Figure 5.

sLZIP binds to the enhancer region of FABP4. (a) Analysis of the FABP4 enhancer sequence by Transcription Element Search System and AliBaba2. (b) Recombinant His-sLZIP fusion protein (3 μg) was incubated with γ-³²P-labeled oligonucleotide probes containing the putative CREB-binding element. (c) γ-³²P-labeled oligonucleotide probes were incubated with increasing amounts of purified His-sLZIP. A competition assay was performed using a 100-fold molar excess of unlabeled CRE oligonucleotide probes.
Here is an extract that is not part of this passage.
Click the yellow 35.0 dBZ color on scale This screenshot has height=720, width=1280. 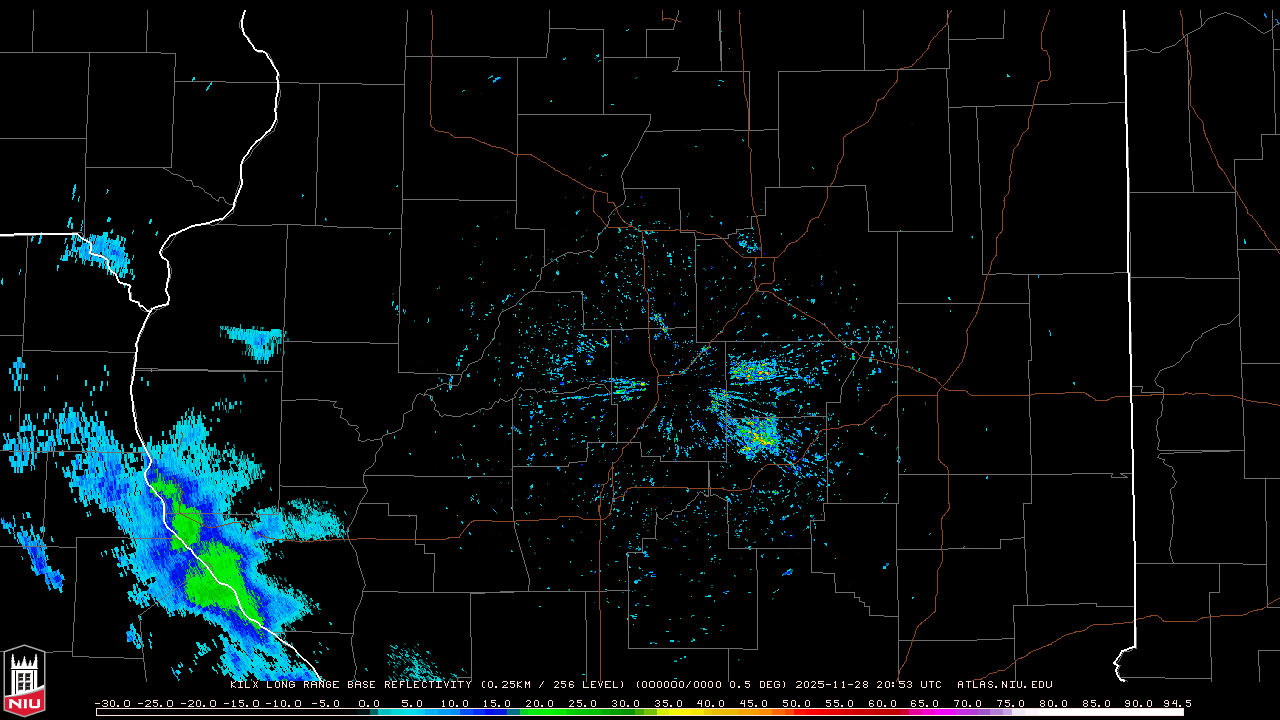[x=669, y=712]
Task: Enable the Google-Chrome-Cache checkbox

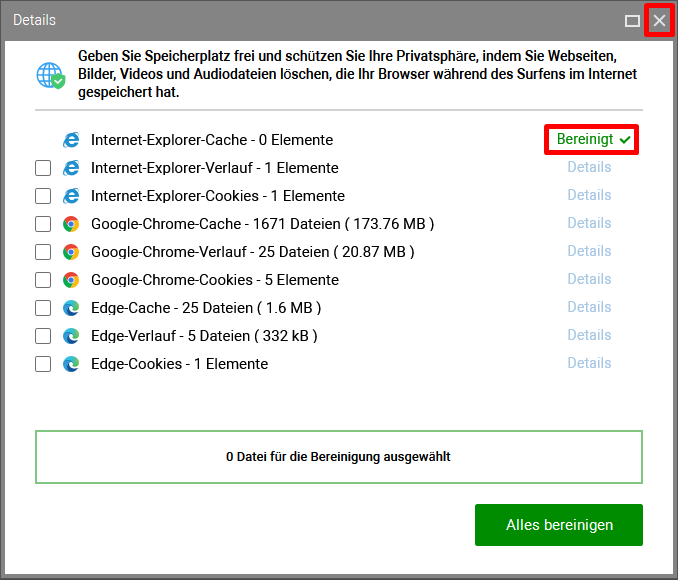Action: (43, 224)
His antibody was added to the reaction mixture for a supershift assay. (d) His-sLZIP protein was subjected to an EMSA using WT and CRE mutants (TGATGTCA→TGGGGTCA). (e) C3H10T1/2 cells were infected with adenoviral HA-sLZIP and differentiated into adipocytes. After 8 days from post-induction, ChIP assays were performed using an antibody specific for HA-sLZIP. Input or immunoprecipitated chromatin was subjected to a PCR as a control for variations. (f) 293T cells were transfected with FABP4 enhancer-Luc, β-galactosidase, PPARγ₂, and various amounts of sLZIP (0.1, 0.25, and 0.5 μg). Following transfection, cells were stimulated with 10 μM Rosi for 24 h. Luciferase activities were normalized to the β-galactosidase activity and presented as the relative activity. All experiments were performed in triplicate and the bar represents the mean±S.D.